┏━━

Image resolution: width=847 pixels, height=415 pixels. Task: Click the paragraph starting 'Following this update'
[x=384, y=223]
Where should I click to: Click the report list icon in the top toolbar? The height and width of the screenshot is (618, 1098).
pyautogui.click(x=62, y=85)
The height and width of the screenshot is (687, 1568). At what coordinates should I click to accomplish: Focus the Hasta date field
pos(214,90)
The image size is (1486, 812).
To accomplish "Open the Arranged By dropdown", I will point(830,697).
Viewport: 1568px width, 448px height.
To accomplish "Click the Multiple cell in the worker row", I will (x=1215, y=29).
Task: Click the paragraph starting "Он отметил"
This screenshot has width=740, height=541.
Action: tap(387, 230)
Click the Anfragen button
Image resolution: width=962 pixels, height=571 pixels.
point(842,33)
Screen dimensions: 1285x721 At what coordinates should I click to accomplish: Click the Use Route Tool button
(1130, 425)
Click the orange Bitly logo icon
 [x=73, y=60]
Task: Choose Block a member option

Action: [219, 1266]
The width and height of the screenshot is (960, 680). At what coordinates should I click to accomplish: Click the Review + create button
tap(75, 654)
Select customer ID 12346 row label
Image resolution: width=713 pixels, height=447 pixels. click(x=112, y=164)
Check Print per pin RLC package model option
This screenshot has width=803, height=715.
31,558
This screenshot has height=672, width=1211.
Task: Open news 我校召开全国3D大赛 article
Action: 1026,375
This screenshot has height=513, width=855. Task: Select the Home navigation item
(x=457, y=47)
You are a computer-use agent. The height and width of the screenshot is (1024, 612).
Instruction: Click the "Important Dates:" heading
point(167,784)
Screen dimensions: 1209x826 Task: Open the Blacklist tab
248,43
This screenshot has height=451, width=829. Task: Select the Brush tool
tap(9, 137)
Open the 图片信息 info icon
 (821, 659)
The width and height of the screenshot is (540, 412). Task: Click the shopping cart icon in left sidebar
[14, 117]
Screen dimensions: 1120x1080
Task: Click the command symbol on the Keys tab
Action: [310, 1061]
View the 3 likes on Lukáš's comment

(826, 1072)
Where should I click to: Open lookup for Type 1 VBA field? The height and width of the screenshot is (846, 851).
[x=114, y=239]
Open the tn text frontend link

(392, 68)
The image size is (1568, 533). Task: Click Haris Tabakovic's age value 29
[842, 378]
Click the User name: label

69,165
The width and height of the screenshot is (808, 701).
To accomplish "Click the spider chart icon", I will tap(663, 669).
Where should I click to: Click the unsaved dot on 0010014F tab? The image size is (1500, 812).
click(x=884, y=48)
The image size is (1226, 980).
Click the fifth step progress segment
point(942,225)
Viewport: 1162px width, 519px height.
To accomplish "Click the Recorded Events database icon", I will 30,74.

┗━━

TASK REQUIREMENTS:
Pick out, from the lines above, every one that contains the string "Viewport".

COMPLETED TASK:
Viewport: 1568px width, 448px height.
Viewport: 1162px width, 519px height.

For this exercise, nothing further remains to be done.